Одеяло натянуто до самого подбородка — жесткое, колючее. Горло изнутри как будто раздирает шипами мескитового дерева, я с трудом могу дышать. Па говорит, это просто сильная простуда, но я-то знаю, что умереть можно от любой болячки, особенно если не лечиться.
Наступил март, через три месяца мне стукнет восемнадцать, а я не встаю с постели уже несколько недель. Не знаю, где я подхватила эту заразу. Но хуже незнания полная беспомощность. Несамостоятельность.
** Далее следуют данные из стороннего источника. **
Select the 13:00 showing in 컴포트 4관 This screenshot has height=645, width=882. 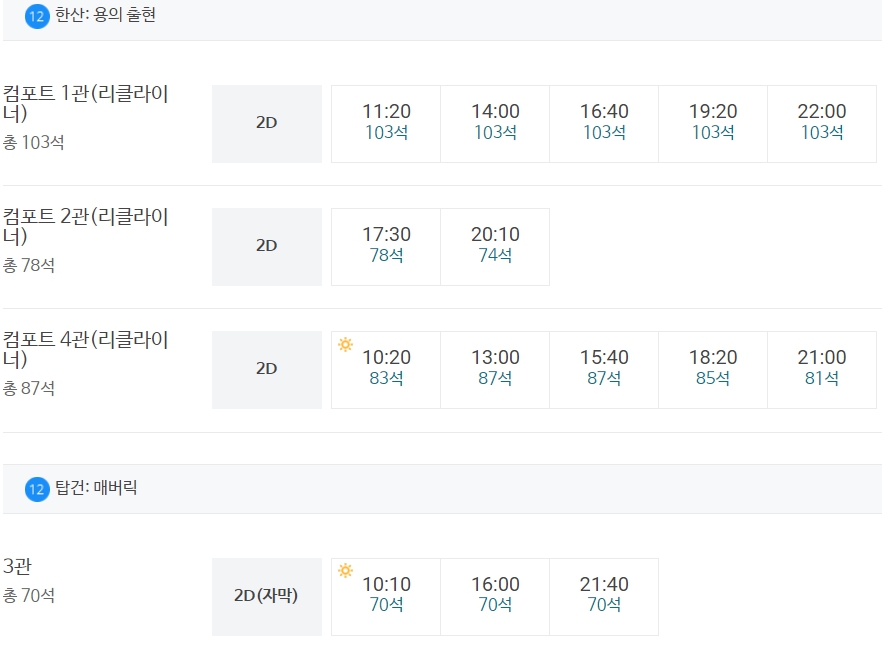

— Я еду за доктором, — объявляет па.
— Само пройдет.
— Нет. У тебя сыпь. Красные пятна. Это скарлатина.
Я кашляю и дрожу, стуча зубами. Меня знобит и одновременно кидает в жар, я устала, но больше не могу лежать.
— Мне казалось, только дети болеют скарлатиной.
— Ты, конечно, не ребенок, но и не то чтобы взрослая. Постарайся продержаться, Кэти. Я привезу доктора.
— На какие деньги? — спрашиваю я.
В ответ па хмурится, глубокая морщина прорезает лоб между сдвинутыми бровями.
— Об этом не беспокойся. У меня есть средства.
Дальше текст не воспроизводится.